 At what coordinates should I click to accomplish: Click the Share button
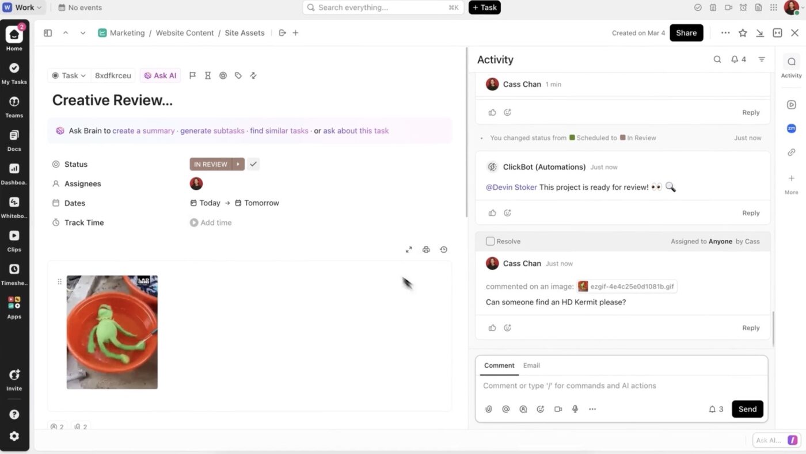coord(686,33)
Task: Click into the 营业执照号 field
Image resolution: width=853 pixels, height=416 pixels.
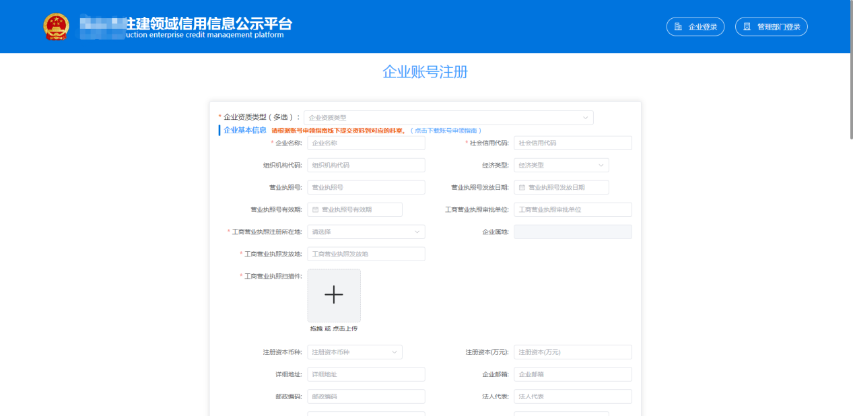Action: [x=366, y=187]
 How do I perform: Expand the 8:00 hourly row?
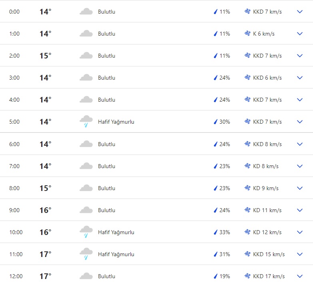(300, 188)
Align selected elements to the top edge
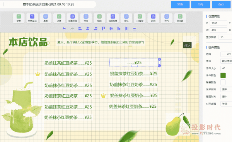This screenshot has width=232, height=142. pos(103,28)
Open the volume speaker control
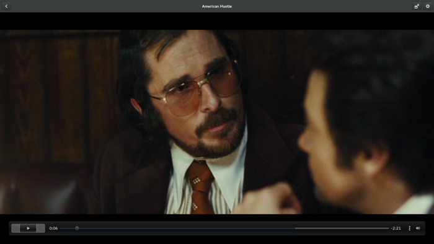Viewport: 434px width, 244px height. pyautogui.click(x=418, y=229)
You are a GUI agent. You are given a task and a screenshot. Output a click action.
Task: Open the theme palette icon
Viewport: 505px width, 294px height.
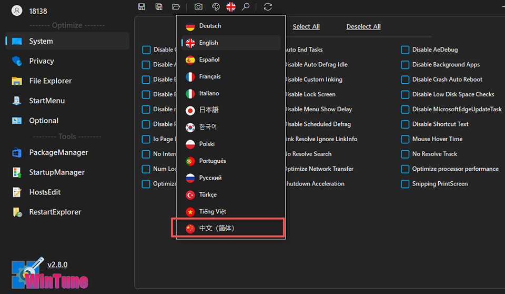[x=215, y=7]
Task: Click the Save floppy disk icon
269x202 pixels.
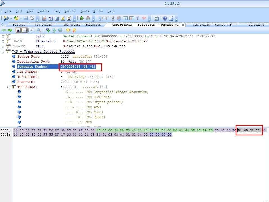Action: tap(26, 18)
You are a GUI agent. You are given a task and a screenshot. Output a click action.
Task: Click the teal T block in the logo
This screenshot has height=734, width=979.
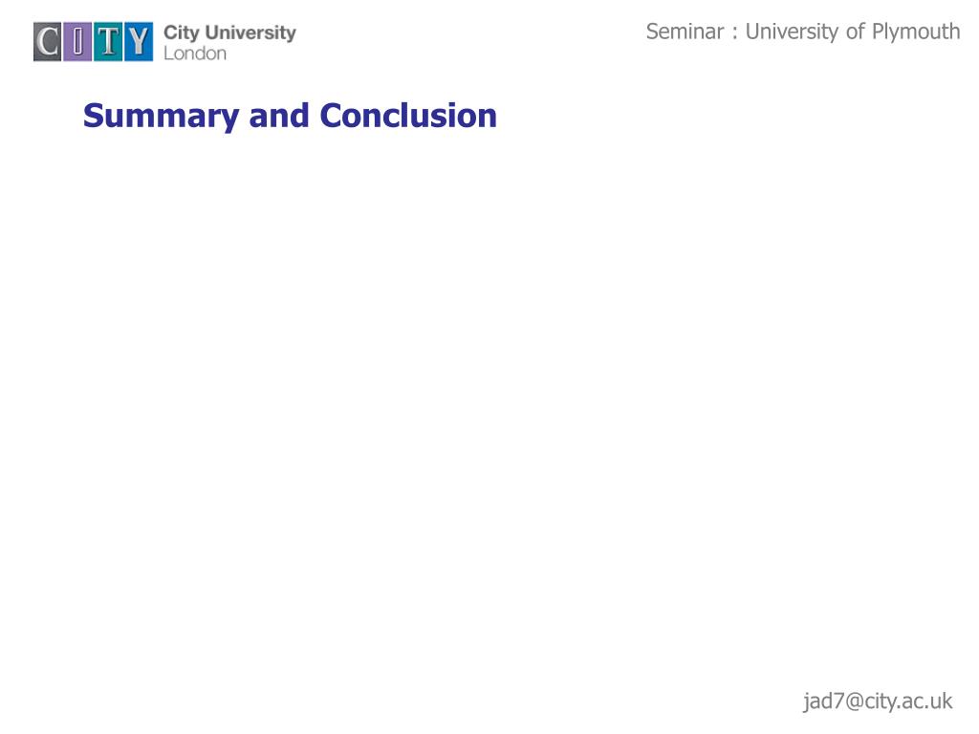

**Assignment**
Check each line above for "icon" and return the ones that have it.

**Result of the exercise**
Task: Open the theme palette icon
Task: Click the Save floppy disk icon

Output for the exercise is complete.